** Begin **
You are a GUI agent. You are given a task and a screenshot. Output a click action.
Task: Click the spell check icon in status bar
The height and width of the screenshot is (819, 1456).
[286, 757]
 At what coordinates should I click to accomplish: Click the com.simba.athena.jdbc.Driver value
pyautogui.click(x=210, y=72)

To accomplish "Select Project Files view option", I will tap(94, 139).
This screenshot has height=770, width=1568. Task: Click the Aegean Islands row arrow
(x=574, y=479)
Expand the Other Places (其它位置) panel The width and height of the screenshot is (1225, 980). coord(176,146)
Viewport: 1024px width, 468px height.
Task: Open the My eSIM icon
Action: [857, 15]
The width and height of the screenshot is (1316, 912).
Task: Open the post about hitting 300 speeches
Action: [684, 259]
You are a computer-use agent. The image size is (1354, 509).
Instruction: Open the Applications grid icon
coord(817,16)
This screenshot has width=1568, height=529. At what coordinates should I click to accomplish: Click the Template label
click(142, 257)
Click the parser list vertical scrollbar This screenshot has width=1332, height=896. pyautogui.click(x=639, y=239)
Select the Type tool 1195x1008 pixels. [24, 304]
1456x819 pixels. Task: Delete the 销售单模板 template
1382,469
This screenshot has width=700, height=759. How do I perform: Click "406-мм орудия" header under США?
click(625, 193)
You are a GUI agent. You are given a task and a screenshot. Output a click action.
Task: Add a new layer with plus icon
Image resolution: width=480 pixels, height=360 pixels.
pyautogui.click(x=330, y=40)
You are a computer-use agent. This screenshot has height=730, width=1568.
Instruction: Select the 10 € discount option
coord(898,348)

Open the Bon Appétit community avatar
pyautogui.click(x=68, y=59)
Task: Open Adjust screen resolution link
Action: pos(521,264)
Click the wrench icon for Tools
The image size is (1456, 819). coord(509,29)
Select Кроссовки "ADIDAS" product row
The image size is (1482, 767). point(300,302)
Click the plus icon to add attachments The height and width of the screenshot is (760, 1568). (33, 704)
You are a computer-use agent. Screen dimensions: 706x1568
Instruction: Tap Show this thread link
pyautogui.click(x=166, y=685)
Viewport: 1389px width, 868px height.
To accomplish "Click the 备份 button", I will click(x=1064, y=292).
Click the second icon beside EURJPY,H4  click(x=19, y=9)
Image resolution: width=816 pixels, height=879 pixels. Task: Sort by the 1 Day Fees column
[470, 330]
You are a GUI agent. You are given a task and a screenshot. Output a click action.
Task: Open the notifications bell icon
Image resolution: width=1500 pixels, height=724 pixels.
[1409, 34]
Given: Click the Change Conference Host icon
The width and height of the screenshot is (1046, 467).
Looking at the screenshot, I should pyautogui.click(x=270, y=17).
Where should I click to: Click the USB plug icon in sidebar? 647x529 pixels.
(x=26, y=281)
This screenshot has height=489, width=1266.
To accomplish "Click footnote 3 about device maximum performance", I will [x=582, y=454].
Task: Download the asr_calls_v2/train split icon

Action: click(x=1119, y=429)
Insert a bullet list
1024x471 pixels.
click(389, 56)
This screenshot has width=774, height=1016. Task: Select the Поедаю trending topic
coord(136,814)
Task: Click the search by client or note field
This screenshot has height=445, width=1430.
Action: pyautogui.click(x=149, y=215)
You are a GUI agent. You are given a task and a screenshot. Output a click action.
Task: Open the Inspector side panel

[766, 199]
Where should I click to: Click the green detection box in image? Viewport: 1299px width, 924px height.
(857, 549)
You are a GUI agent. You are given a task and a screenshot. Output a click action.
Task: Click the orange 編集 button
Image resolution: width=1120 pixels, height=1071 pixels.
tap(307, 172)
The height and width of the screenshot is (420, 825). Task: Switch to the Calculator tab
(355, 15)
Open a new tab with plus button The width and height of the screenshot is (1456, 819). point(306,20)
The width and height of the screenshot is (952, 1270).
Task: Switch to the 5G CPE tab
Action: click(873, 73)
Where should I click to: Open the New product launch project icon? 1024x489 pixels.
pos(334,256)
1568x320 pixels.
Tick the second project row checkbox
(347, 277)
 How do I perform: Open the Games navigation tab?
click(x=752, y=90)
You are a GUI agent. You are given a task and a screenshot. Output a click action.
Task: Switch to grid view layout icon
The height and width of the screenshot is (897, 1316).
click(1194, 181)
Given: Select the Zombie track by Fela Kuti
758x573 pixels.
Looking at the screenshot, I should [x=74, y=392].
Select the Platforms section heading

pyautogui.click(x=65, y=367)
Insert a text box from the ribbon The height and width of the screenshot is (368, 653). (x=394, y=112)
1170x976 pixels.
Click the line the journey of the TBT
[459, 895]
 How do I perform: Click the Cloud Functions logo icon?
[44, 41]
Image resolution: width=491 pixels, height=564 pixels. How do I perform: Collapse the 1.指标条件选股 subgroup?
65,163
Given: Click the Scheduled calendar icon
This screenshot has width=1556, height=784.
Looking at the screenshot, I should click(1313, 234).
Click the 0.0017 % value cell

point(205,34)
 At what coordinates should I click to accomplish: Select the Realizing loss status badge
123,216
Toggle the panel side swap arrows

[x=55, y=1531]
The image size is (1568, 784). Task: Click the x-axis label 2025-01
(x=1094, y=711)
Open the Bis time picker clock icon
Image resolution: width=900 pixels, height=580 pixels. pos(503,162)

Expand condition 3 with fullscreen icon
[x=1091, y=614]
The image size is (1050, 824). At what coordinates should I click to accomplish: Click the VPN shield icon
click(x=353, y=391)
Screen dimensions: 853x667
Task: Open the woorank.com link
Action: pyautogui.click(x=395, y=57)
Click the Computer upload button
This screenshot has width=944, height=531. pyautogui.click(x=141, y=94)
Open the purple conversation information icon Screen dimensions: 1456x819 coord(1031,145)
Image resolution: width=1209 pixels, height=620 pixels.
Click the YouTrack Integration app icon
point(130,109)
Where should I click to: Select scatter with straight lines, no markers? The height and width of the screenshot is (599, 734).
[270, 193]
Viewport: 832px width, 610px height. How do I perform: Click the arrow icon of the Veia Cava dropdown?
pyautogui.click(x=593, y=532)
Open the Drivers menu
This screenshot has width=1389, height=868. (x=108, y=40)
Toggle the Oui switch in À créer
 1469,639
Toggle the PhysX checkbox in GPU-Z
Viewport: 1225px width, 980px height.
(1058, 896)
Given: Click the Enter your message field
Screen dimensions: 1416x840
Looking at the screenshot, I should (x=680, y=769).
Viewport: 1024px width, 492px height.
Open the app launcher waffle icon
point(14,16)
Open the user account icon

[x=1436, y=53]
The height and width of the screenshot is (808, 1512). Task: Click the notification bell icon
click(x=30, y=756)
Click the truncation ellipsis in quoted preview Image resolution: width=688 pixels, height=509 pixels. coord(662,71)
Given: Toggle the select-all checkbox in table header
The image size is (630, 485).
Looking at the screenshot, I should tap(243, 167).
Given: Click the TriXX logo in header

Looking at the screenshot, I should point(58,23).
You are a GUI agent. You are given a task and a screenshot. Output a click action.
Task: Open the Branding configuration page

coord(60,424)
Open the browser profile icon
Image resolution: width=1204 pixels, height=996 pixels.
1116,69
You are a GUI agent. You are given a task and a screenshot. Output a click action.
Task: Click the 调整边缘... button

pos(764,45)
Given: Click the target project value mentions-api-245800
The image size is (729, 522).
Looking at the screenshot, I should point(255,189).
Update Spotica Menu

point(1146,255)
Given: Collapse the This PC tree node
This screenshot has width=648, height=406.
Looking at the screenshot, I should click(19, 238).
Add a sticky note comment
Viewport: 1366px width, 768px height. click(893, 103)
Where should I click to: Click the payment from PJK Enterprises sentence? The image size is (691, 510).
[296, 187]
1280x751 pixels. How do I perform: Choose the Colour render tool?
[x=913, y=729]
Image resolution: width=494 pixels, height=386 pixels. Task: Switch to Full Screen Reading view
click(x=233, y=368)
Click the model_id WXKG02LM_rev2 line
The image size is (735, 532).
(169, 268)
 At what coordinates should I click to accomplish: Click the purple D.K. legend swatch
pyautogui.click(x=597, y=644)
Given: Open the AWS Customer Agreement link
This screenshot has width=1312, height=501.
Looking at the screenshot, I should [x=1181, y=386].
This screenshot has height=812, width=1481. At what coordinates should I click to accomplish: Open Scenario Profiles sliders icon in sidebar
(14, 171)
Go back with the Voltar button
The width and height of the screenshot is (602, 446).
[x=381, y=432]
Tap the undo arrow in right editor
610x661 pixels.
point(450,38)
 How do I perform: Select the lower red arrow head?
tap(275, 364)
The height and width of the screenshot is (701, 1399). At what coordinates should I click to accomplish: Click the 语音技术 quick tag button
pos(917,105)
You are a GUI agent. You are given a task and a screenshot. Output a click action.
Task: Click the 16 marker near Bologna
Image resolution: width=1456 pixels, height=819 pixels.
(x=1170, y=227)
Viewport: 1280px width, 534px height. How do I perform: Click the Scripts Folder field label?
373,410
** End **
Can you reproduce everything from the line containing "How do I perform: Select" down to the last line of the records, keeping each line identical?

**Task output:**
 How do I perform: Select the lower red arrow head?
tap(275, 364)
The height and width of the screenshot is (701, 1399). At what coordinates should I click to accomplish: Click the 语音技术 quick tag button
pos(917,105)
You are a GUI agent. You are given a task and a screenshot. Output a click action.
Task: Click the 16 marker near Bologna
Image resolution: width=1456 pixels, height=819 pixels.
(x=1170, y=227)
Viewport: 1280px width, 534px height. How do I perform: Click the Scripts Folder field label?
373,410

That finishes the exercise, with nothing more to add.